Even Indians Hate Indian Call Centers

You’re not alone hating Indian call centers. Indians hate them too, mostly because they get stuck dealing with an even lower caste of customer service representatives than Americans. The well-educated smooth talking CSRs get the prestigious jobs infuriating foreign customers, while the the untrained masses are paid basmati to cater to India’s domestic customers.

The results, predictably, have been lower quality of service for Indians as they try to navigate their cell-phone plans, their credit-card bills, or their flight reservations. “It took me three years to get a job with foreign clients,” says Manish Tripathi, a 24-year-old call-center worker who asked that his employer’s name not be mentioned. “And the difference was vast.

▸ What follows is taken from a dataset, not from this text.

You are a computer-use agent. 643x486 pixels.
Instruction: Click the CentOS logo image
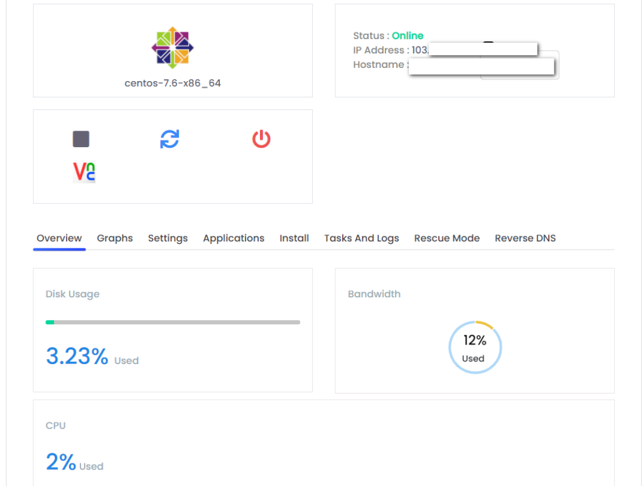(173, 47)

Every day, they trained us on the software, the computers were better, even the telephones were nicer.”

[…]

But for Indian call centers that serve Indian clients, Coles says the issue is basic: pay and prestige. “Folks in the contact-center industry are always looking for an improvement in compensation and status,” he says. “There is certainly a food chain, so the effect is that talented folks that may enter in the domestic sector are looking for ways to move themselves [to] foreign language.”

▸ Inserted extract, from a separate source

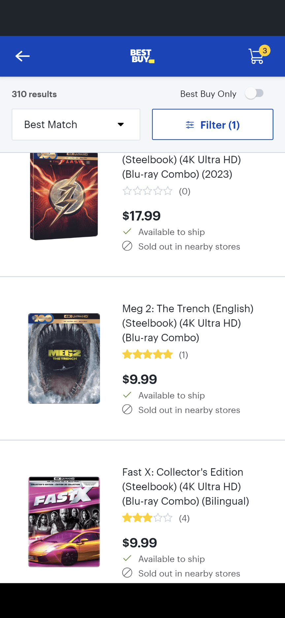Tap the availability checkmark for Fast X
The width and height of the screenshot is (285, 618).
pyautogui.click(x=127, y=559)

Unlike in the U.S., complaints in India are not about the fact that jobs have gone overseas, of course, or about accent or language. Instead, like Americans, Indians just want quick service. “It is unbelievable sometimes,” says Anupam Mathur, who manages several bank accounts for his employer, a New Delhi-based furniture company. “They don’t understand my questions, they don’t have any answers, they don’t have the authority to solve my problems.”

Except for raking in gobs of cash, the folks running India’s call centers just can’t win.